start EXTRACTED MATERIAL
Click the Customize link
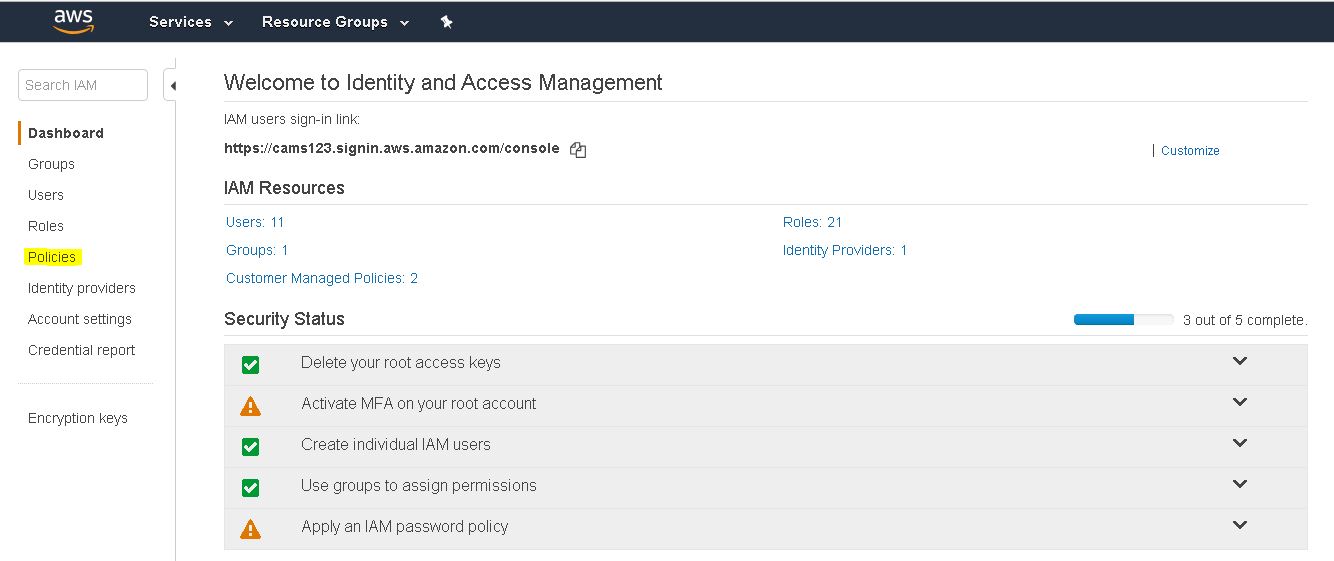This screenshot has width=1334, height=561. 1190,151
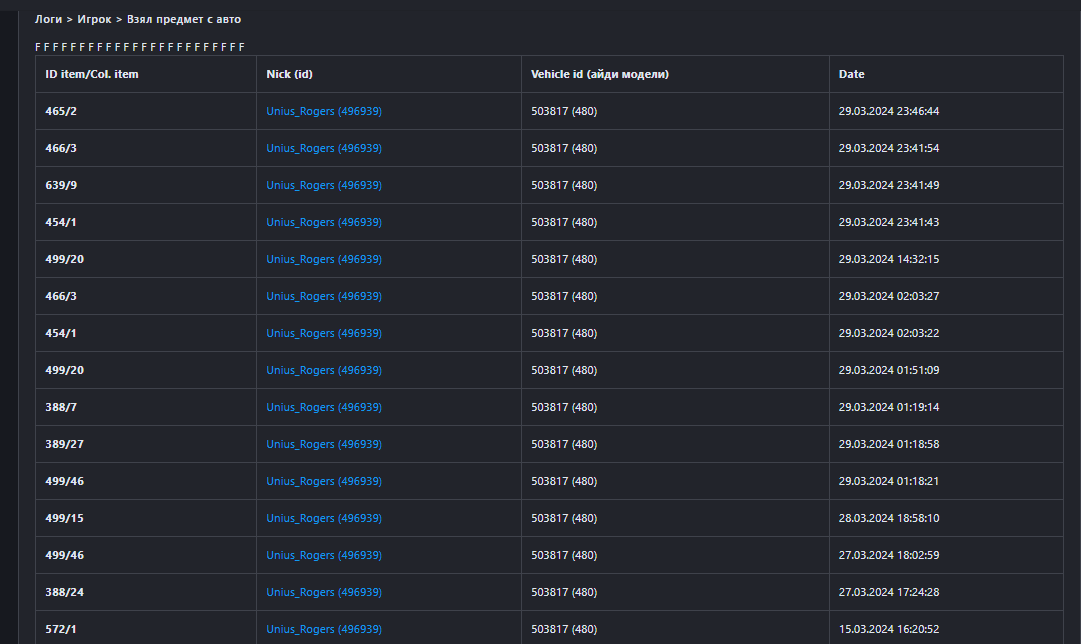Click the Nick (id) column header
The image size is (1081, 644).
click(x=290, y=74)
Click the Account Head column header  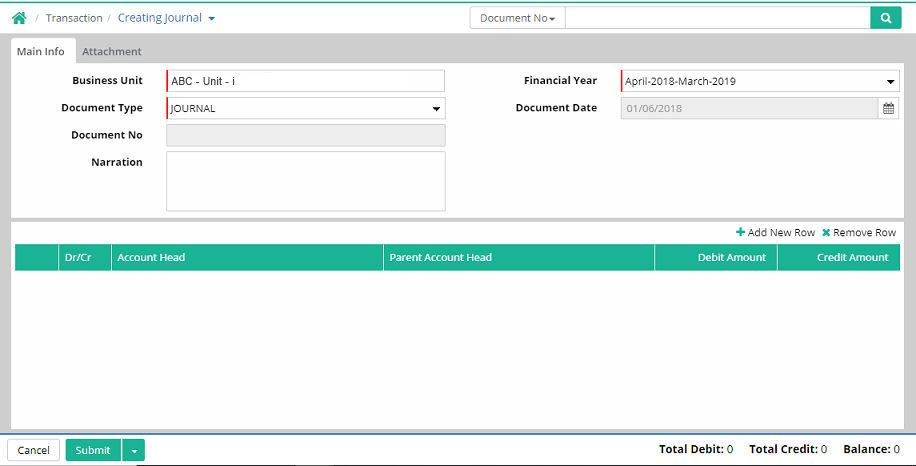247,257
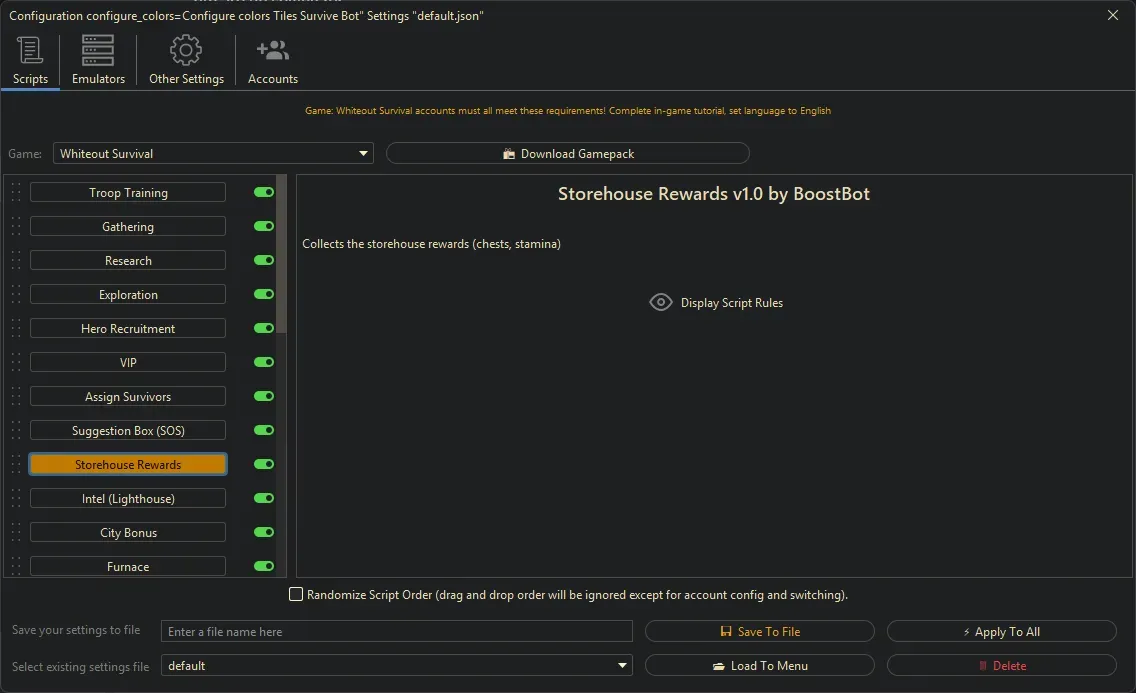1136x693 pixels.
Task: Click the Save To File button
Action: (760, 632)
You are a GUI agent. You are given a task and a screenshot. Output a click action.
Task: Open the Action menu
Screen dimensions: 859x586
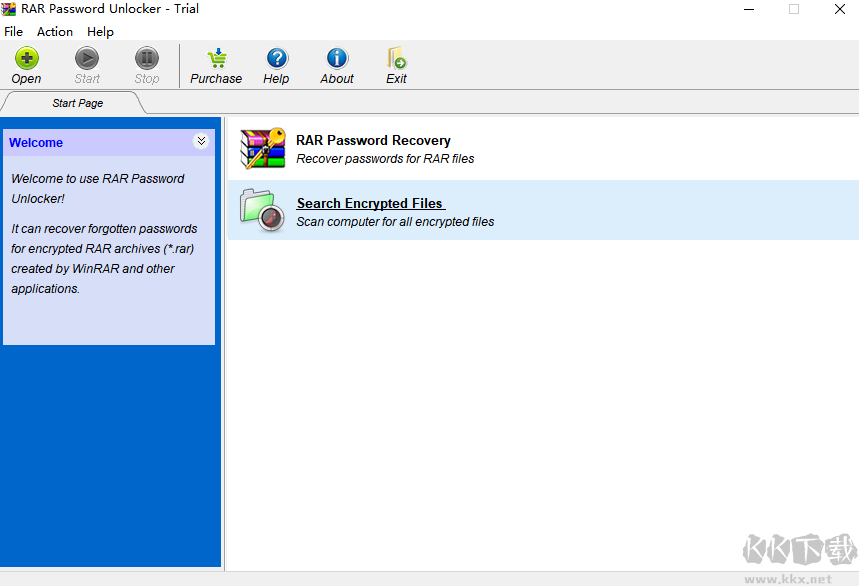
end EXTRACTED MATERIAL
start EXTRACTED MATERIAL
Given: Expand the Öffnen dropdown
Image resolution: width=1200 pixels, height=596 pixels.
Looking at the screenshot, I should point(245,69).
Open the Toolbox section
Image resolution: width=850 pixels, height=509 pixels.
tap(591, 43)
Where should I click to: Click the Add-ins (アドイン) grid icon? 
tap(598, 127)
end EXTRACTED MATERIAL
**AIM:** Copy down, without changes, the lines of the data above between the line containing "You are a GUI" and the line containing "Screen dimensions: 859x586", inclusive.

**RESPONSE TO THIS TASK:**
You are a GUI agent. You are given a task and a screenshot. Output a click action.
Task: Open the Action menu
Screen dimensions: 859x586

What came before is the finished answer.